Exercise aim.
Rewrite everything in the material below, from the line containing "Open snapshots with the camera icon" down to the line containing "(1133, 437)", as a Markdown table with the columns Row and Line, and leave out any blank lines.

Record extracts.
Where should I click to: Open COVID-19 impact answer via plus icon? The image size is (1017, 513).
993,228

---

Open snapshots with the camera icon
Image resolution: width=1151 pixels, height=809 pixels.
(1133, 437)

Complete answer.
| Row | Line |
|---|---|
| 1 | Open snapshots with the camera icon |
| 2 | Image resolution: width=1151 pixels, height=809 pixels. |
| 3 | (1133, 437) |